▶ [Esercizio assegnato 1]: Ricopia parola per parola le righe dei record, dalla riga che contiene "Click the phone" alla riga che contiene "Looking at the screenshot, I should tap(223, 71).", comprese tutte e due.

▶ [Estratto del documento]:
----------
Una fotografia può ancora cambiare la nostra percezione del mondo?
Di solito in questo blog parliamo solo di fotografia. Partiamo da una novità del mercato, da un qualcosa che ci è successo o da una domanda che ci è stata posta per parlare e riflettere, ma rimanendo sempre all’interno del mondo della fotografia. Oggi vorrei fare una considerazione più approfondita partendo sempre da una fotografia, ma per parlare dell’effetto che questa ha sulla nostra società.
In questi giorni sta circolando una fotografia di un neonato messo in salvo nelle acque del Mediterraneo da un membro della Guardia Civil spagnola. Il luogo in cui è stata scattata è Ceuta. Un piccolo enclave spagnolo in Marocco diremmo noi, un piccolo pezzo di Europa in terra d'Africa direbbe un abitante della zona. Per un africano quel lembo di terra vuol dire avere una porta aperta verso un mondo che crede migliore per lui e per la sua famiglia e per questo è disposto a mettere a rischio la sua vita e quella dei suoi parenti, anche quelli più piccoli, pur di raggiungerlo. Naturalmente che la vita sia effettivamente più semplice in Europa che in Africa per alcune di queste persone si rivela assolutamente falso, basti pensare agli immigrati che arrivano in Italia e vengono schiavizzati dal caporalato nei campi del sud Italia, ma loro in quel momento non lo sanno o pensano che il gioco valga la candela. E per certe persone anche finire sotto un caporale a raccogliere la frutta e la verdura, avendo la possibilità prima o poi di emanciparsi, rappresenta comunque un salto di qualità nella loro vita. Per questo motivo migliaia di persone in questi giorni stanno arrivando o cercando in ogni modo di arrivare a Ceuta: per poter in qualche modo mettere un piede in Europa sperando di poterci rimanere. La cittadina spagnola è presa letteralmente d'assalto da migliaia di persone e per quanto sia stato schierato l'esercito, questo non può comunque contrastare una fiumana di persone del genere. E qualche morto in situazioni come queste ci scappa e spesso a morire o a rischiare di farlo sono le persone più deboli, come il neonato della foto che senza quel militare che lo ha salvato sarebbe morto affogato.
----------
▶ [Dati mostrati]:
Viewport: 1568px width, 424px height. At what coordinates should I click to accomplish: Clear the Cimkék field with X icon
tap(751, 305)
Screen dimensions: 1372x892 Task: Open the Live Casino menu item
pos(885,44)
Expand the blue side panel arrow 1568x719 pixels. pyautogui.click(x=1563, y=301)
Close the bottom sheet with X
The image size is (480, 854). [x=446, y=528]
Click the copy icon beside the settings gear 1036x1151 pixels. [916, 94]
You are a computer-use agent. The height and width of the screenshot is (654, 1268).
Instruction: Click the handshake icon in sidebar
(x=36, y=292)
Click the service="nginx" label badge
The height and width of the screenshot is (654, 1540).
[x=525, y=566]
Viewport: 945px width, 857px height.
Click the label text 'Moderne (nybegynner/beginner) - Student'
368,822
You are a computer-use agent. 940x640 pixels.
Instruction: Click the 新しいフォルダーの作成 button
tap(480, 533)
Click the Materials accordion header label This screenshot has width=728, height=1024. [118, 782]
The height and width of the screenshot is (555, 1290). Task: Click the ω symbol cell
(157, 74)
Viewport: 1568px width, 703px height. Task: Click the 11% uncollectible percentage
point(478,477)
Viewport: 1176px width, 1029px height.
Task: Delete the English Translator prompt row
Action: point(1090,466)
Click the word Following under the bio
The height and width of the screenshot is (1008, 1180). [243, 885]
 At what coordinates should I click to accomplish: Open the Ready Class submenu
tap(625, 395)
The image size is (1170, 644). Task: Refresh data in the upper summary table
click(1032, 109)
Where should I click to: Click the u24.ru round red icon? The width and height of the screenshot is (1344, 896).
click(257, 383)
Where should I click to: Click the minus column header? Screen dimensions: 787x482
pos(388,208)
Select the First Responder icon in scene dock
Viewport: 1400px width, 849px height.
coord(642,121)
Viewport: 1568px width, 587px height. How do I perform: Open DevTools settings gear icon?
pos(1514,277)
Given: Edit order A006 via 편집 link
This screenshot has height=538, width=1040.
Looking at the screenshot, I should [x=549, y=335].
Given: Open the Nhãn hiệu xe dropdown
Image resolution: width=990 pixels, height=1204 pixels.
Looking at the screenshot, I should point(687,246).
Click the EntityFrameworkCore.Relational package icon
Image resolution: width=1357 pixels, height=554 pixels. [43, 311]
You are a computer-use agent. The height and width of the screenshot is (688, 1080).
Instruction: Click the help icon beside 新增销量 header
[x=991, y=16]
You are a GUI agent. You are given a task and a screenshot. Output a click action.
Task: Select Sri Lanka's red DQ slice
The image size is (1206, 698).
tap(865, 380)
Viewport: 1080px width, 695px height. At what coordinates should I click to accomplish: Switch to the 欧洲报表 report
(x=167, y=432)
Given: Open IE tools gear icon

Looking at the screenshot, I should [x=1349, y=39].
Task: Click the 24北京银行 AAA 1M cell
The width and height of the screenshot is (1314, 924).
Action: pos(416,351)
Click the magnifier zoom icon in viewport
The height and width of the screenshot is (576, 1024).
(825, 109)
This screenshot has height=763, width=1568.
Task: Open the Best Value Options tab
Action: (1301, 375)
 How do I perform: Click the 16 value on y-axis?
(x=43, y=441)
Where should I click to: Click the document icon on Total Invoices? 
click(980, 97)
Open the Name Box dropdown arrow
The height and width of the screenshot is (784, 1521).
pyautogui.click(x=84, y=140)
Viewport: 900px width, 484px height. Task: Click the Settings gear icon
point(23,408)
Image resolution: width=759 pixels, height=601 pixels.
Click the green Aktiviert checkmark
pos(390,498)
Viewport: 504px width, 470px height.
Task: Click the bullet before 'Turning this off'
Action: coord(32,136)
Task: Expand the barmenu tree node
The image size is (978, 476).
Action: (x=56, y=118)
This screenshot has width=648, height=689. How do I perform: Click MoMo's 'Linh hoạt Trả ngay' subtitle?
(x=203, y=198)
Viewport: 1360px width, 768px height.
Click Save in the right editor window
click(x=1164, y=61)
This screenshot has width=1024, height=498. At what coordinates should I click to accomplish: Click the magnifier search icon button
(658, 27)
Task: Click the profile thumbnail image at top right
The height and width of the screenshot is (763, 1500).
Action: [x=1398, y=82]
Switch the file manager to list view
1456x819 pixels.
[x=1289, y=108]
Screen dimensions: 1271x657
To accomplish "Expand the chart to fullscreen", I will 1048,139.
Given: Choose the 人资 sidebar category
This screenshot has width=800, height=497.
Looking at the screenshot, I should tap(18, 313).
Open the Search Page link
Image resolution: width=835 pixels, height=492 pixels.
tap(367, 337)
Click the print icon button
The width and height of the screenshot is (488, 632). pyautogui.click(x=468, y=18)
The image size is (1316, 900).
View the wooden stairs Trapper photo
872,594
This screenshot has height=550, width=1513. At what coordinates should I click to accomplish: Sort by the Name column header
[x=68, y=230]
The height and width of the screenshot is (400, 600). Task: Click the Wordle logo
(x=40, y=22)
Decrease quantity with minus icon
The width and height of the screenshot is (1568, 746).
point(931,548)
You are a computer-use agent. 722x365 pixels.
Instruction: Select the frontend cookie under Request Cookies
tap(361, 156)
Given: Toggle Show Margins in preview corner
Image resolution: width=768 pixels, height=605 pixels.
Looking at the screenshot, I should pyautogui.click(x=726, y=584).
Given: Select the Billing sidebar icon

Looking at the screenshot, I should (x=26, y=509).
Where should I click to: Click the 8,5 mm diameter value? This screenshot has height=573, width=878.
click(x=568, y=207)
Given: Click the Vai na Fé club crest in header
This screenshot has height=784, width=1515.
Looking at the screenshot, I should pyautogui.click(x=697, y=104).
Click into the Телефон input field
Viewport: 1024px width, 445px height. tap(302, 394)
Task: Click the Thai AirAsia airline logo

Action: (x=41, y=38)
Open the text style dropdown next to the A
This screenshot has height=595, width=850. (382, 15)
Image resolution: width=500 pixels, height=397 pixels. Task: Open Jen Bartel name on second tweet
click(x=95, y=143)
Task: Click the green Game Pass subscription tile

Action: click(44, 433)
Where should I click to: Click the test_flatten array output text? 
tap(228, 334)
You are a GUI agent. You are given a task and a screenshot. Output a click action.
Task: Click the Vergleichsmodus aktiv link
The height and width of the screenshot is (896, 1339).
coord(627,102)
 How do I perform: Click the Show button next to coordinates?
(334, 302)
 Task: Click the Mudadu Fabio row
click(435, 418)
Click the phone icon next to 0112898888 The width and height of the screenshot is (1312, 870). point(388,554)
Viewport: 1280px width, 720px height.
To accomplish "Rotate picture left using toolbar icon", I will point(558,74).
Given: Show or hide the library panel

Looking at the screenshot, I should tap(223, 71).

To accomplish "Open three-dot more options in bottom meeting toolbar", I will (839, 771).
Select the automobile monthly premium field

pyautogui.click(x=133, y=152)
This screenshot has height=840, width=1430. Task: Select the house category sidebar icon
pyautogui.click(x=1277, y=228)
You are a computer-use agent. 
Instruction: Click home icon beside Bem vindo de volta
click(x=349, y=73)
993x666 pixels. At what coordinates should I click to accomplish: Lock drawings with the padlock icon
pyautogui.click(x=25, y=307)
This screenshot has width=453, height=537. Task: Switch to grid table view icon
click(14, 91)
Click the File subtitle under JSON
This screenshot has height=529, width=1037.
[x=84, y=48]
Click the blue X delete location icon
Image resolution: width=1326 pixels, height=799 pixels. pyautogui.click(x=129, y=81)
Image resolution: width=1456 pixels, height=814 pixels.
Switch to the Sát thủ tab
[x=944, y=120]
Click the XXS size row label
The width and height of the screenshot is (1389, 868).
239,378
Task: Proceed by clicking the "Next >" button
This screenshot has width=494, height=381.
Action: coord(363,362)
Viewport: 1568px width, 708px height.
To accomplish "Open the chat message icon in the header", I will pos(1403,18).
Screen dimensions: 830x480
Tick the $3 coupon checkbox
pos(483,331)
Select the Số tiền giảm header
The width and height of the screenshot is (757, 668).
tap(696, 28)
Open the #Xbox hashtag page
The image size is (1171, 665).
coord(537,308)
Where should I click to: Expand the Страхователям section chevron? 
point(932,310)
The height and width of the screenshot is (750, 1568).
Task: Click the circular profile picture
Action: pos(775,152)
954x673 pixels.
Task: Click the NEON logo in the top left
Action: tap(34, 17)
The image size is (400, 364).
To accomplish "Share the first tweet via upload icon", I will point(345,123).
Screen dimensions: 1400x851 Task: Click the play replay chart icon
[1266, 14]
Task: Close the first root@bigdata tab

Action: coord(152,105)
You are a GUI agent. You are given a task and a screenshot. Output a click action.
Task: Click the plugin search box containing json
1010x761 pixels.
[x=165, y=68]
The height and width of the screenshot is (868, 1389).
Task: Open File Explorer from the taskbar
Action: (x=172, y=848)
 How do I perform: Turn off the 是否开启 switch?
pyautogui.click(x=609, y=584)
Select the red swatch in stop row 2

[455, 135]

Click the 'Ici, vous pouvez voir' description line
----------
▶ [Esercizio assegnato 2]: Nell'estratto sulla fotografia scattata a Ceuta, chi ha salvato il neonato nelle acque del Mediterraneo?

▶ [Risposta 1]:
Click the phone icon next to 0112898888 The width and height of the screenshot is (1312, 870). point(388,554)
Viewport: 1280px width, 720px height.
To accomplish "Rotate picture left using toolbar icon", I will point(558,74).
Given: Show or hide the library panel

Looking at the screenshot, I should tap(223, 71).

▶ [Risposta 2]: Un membro della Guardia Civil spagnola.